A study published in JAMA Internal Medicine finds that 18.4% of the lung cancers detected with low-dose CT in the National Lung Cancer Screening Trial (NLST) may have been indolent.
The researchers looked at what became of 53,452 patients in both the control and research arms of the NLST study over 6.4 years to try to determine as accurately as possible the degree of overdiagnosis of lung cancer in the patients that were screened with low-dose CT compared to the patients screened with chest x-rays.
The researchers noted that a considerable limitation of research is that since we currently know relatively little about which cancers are dangerous and which are indolent, opting to simply observe detected cancers puts patients at serious risk. Therefore, the next best way to get at the overdiagnosis rate is to assume the two groups of patients — those screened with low-dose CT and those screened with x-rays — would have developed roughly the same number of cancers and the higher rate of cancer in the low-dose CT group must therefore be the upper limit of the overdiagnosis rate.
The ACR, commenting on the study in an official press statement, noted that while more than 18% overdiagnosis may sound high, it is relatively modest compared to the overdiagnosis rate for other cancer screening tests.
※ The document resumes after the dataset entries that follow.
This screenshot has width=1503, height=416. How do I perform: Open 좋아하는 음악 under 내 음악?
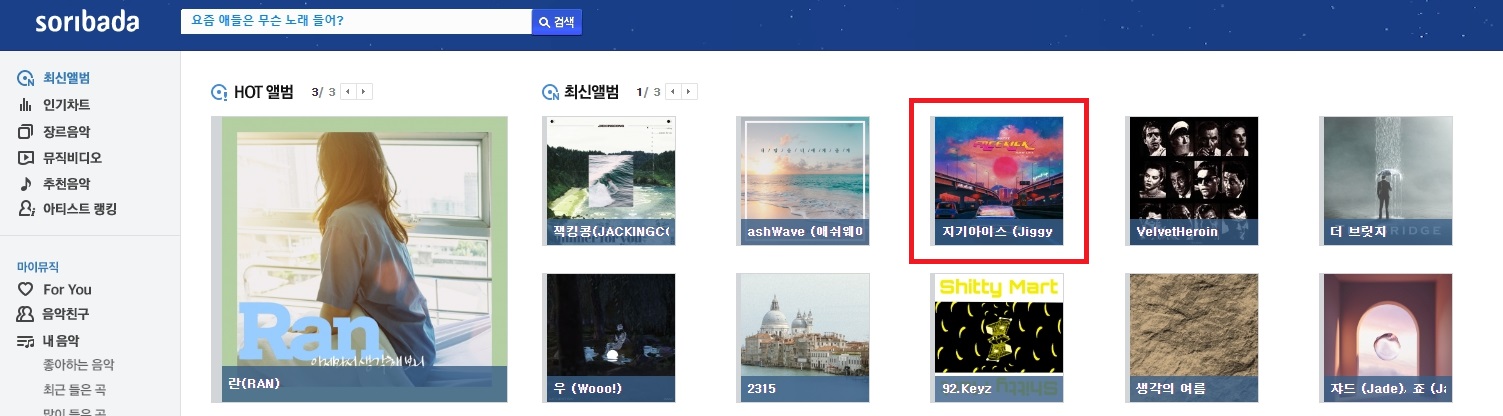pyautogui.click(x=79, y=365)
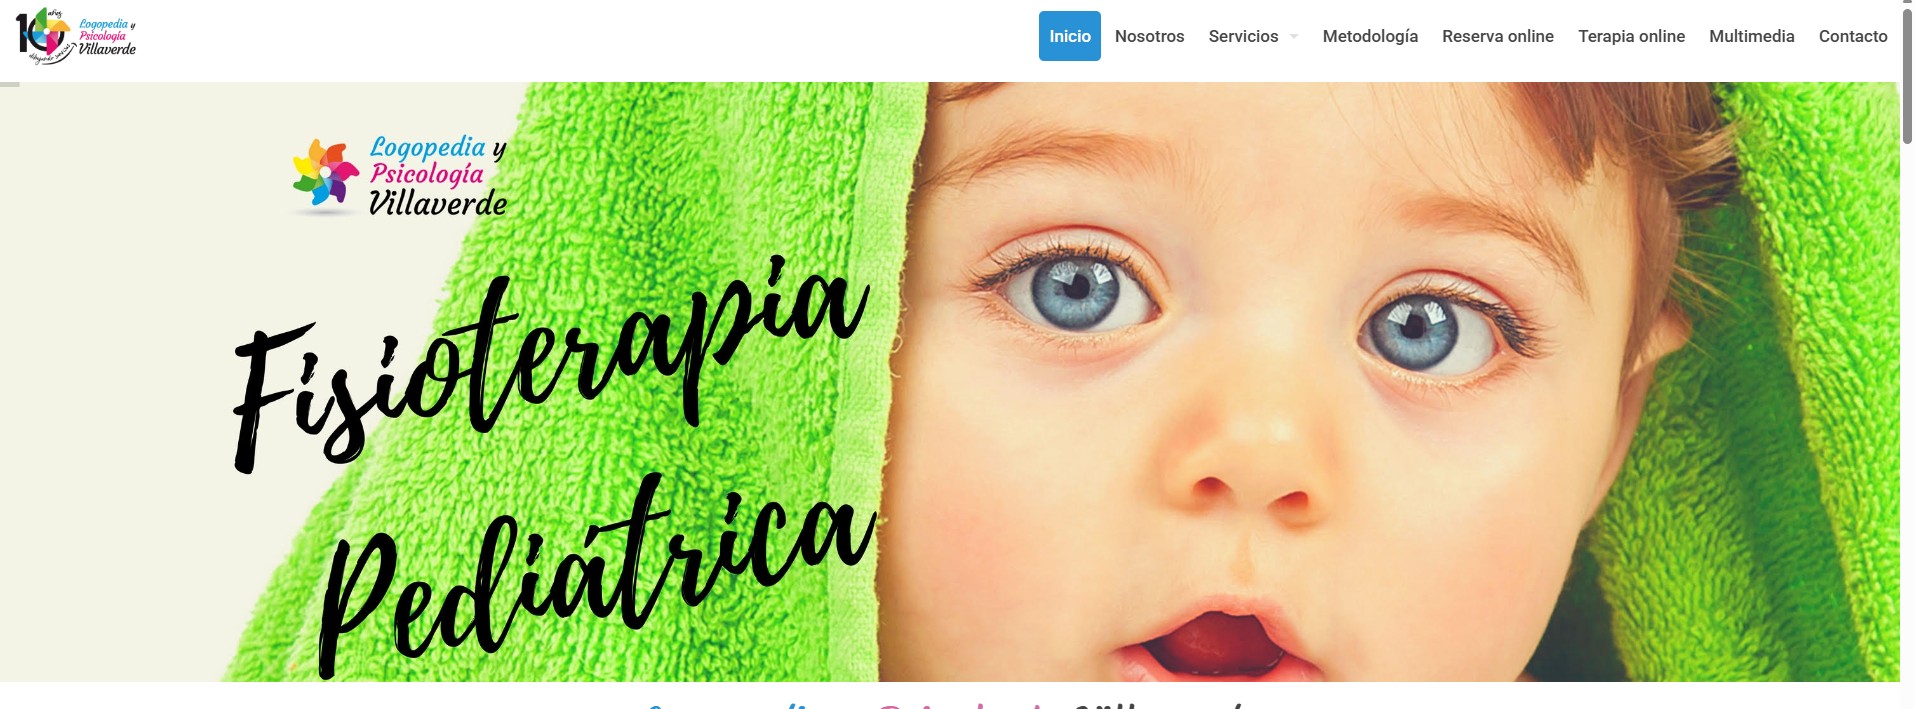Expand the Servicios dropdown arrow
This screenshot has height=709, width=1914.
[x=1294, y=36]
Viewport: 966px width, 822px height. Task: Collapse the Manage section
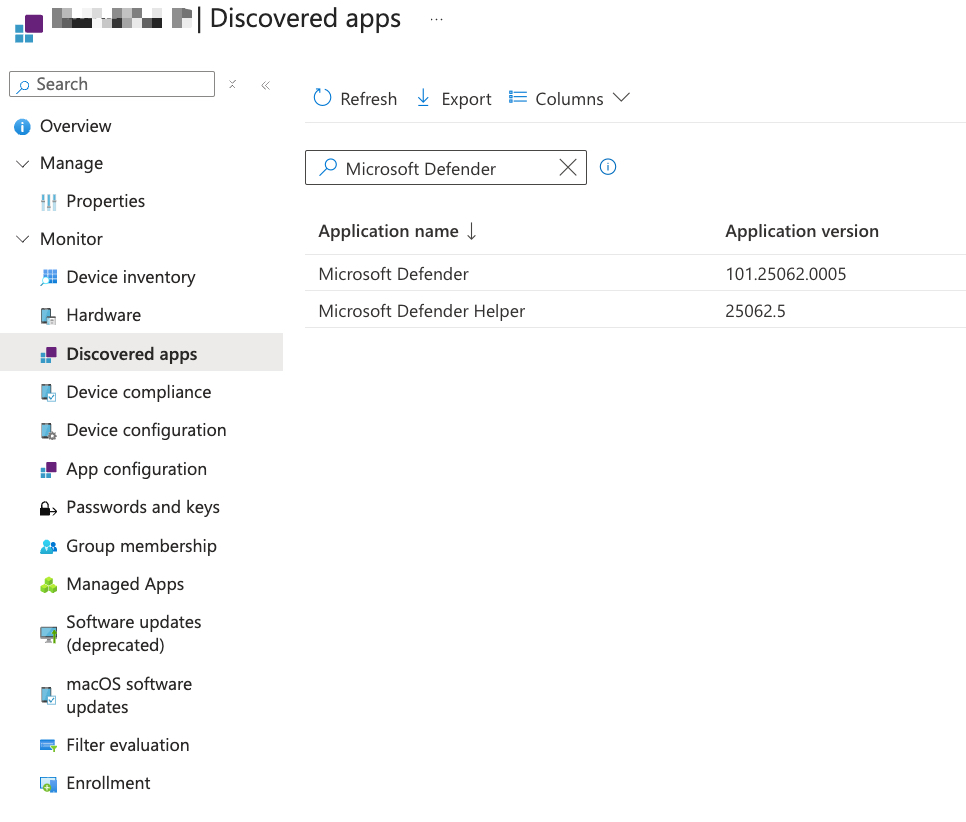click(x=22, y=163)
“Physicians should certainly discuss the risk and benefits of CT lung cancer screening with patients – including that of overdiagnosis. However, for high-risk patients, the group in which CT lung cancer screening is proposed, the lifesaving benefit outweighs the risks. It is now a matter of incorporating the available information – including this JAMA article – and adjusting protocols to minimize those risks as we move forward,” stated Paul Ellenbogen, M.D., FACR, chair of the ACR Board of Chancellors, in the press release.
A significant factor in favor of CT lung cancer screening is that although it is not a perfect test, it is the only one currently available to patients that meet the NSLT criteria for being at high risk for lung cancer (e.g., those 55 through 79 years old and have a 30 pack year or greater history of smoking.)
The ACR also noted in its statement that it is getting close to completing its own practice guidelines, appropriateness criteria, and structured reporting and data collecting system. These have been eagerly anticipated as many imaging providers began offering the test to high risk patients after the NSLT study was published in 2011 ahead of an official consensus on best practices for doing so. Not surprisingly, this lead to criticism and concern by some industry watchers. For example, in August of the same year that the NSLT findings were published, Kaiser Health News ran an article critical of the practice of some hospitals offering discount low-dose CT lung cancer screening as a loss leader that brings in potential new cancer treatment patients.